--- Reading passage ---
=-=-=-=-=

We're in a bungalow so all the pipes are under the floors.

So it's definitely worth thinking about all the plumbing while I work around because it's going to be hidden away and even less accessible under foam insulation/foil tape etc.


I'm currently thinking MLC looks pretty swish.

Commercial users seem to use it a lot, and the European contintent seem to use it a lot, and it seems to be gaining traction in the UK residential space, so lots of fittings and parts available to hop onto/off resi type bits, combine with an existing system etc.


It looks like the biggest single cost is the press tool, but then once you've got that you can run to copper/chromed copper tails for rads, and link into copper elsewhere if needed (a press-fit and I assume non-service joint), and also has an increasingly wide range of bits to do the entire job from the stop tap.

They do rolls of it with insulation already fitted.

=-=-=-=-=

--- Problem A ---
Using the plumbing post, explain in one to three sentences why the writer considers it worth thinking about all the plumbing now.
--- Problem B ---
Please repeat the part of the plumbing post from "So it's definitely" to "existing system etc.", word for word.
--- Problem C ---
According to the plumbing post, what looks like the biggest single cost of using MLC?

--- Supplied information ---
=-=-=-=-=

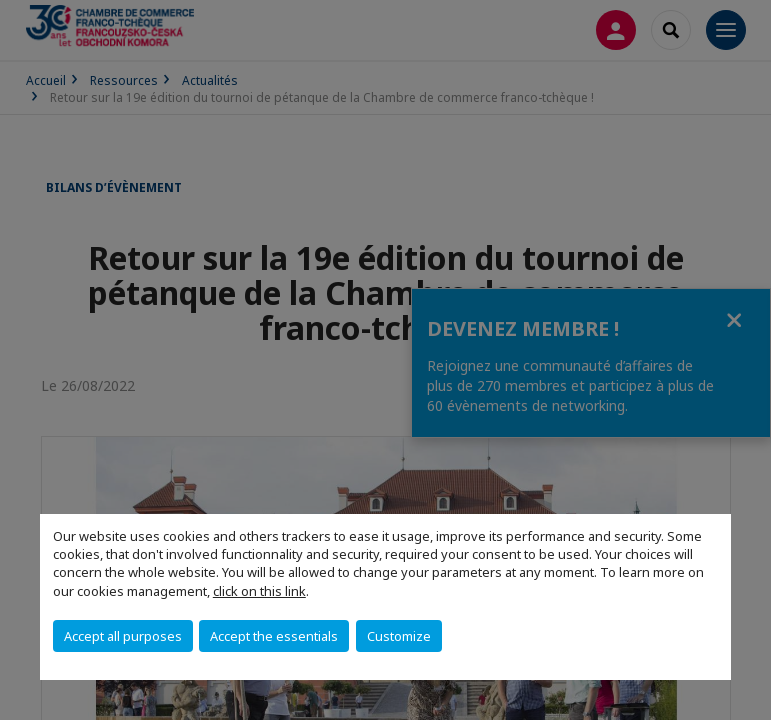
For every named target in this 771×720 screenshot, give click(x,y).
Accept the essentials (274, 636)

=-=-=-=-=

--- Task answer A ---
The house is a bungalow, so all the pipes run under the floors. Once the work is done, the plumbing will be hidden away and even less accessible under foam insulation, foil tape and similar materials.

--- Task answer B ---
So it's definitely worth thinking about all the plumbing while I work around because it's going to be hidden away and even less accessible under foam insulation/foil tape etc.


I'm currently thinking MLC looks pretty swish.

Commercial users seem to use it a lot, and the European contintent seem to use it a lot, and it seems to be gaining traction in the UK residential space, so lots of fittings and parts available to hop onto/off resi type bits, combine with an existing system etc.

--- Task answer C ---
The press tool.